Showing posts with label family. Show all posts
Showing posts with label family. Show all posts

February 10, 2011

Unexpected Grace…

Last night I was tossing and turning trying to go to sleep. My body does not agree with the sub zero temps and I have a hard time getting comfortable lately. It could be that my husband is sawing logs and has even started blowing raspberries in his symphony of snoring, or that my body just assumes I don’t need sleep because in the last ten months, well, there hasn’t been a whole lot of sleeping going on. Or, maybe because my mind is filled with fear, doubt, stress, and maybe my daily vice that comes in a styrofoam cup served over ice, sweet, yet fizzy doesn’t suit me well too late in the evening in my old(er) age.

So as I’m laying there fighting sleep, I start to drift off, and our sweetcheeks lets out a scream. For those of you who know Maddox, she just isn’t a baby that whimpers. If she is awake, she is WIDE awake, and it seemed to be a scream that might not allow me to get any sleep. Again. So I prayed to the Lord that He would grant me the patience to serve my baby girl in whatever way she needed, the wisdom to know what caused her to awaken, and the strength to get up. Again.

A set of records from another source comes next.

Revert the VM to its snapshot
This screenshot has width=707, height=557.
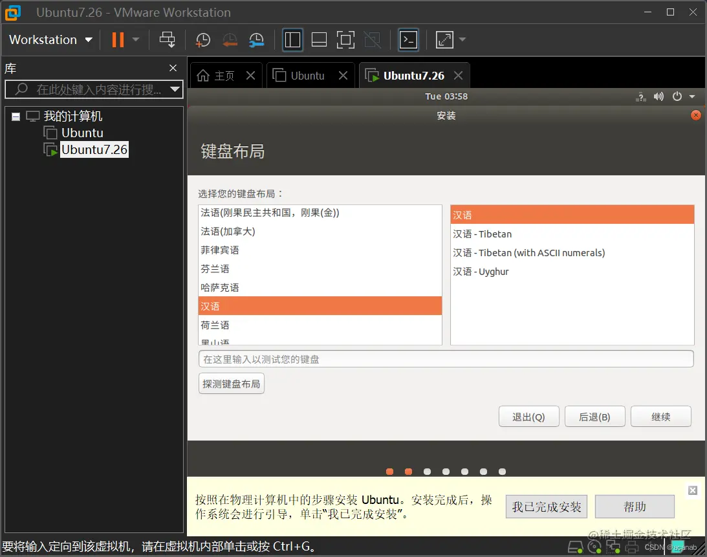point(230,39)
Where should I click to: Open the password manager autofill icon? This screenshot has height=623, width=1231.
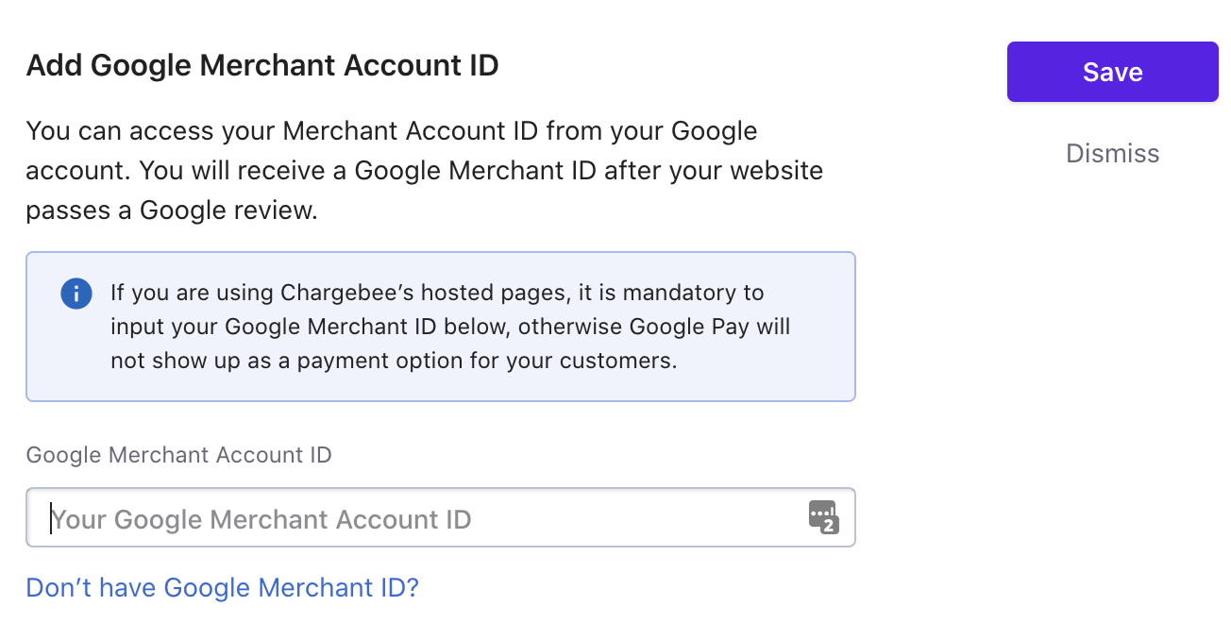pyautogui.click(x=823, y=517)
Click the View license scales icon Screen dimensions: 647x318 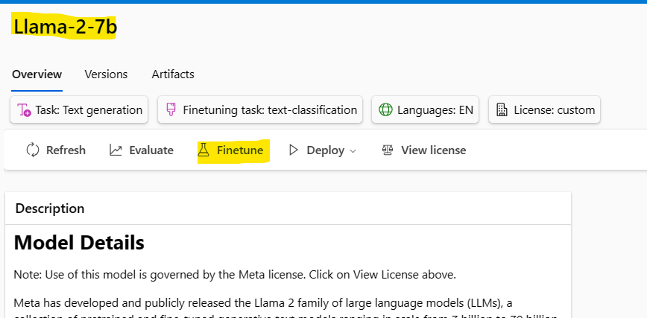click(387, 150)
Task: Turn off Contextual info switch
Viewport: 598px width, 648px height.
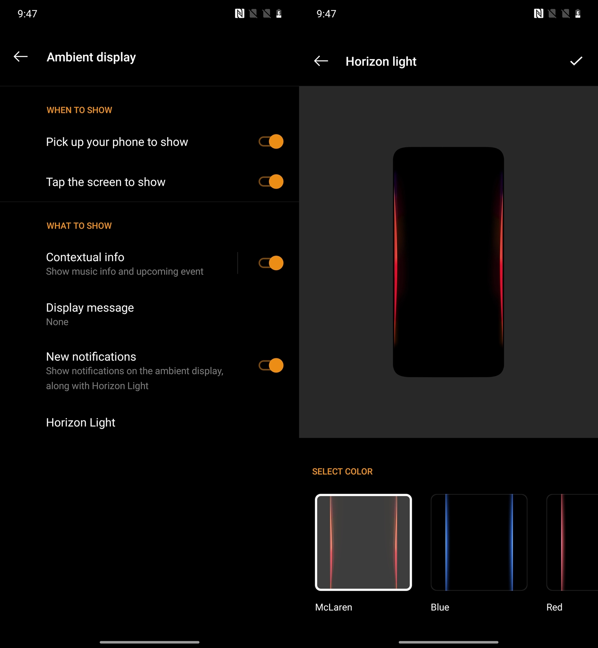Action: (x=271, y=263)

I took a great big sigh of “ok, you can do this.” And, then, it happened. No patience to serve, no wisdom to know, and no strength to do it again. But, at that moment it was grace that He granted sweet, unexpected grace, and peace, and quiet.  As I lay there in the still I wondered, just how often do I pray as if I know what I need? How often are my requests not apart of His plan? And, more importantly, when do I not receive that sweet grace that He gives. Knowing that I serve a God who loves me despite my lack of showers, my frazzled momma moments, being too quick to anger, never too slow to speak, and most of the time just big ball of mess, knowing that He loves me and decides to show me grace, even when I think I know what I need. Well, I’m in love. With sweet, unexpected grace.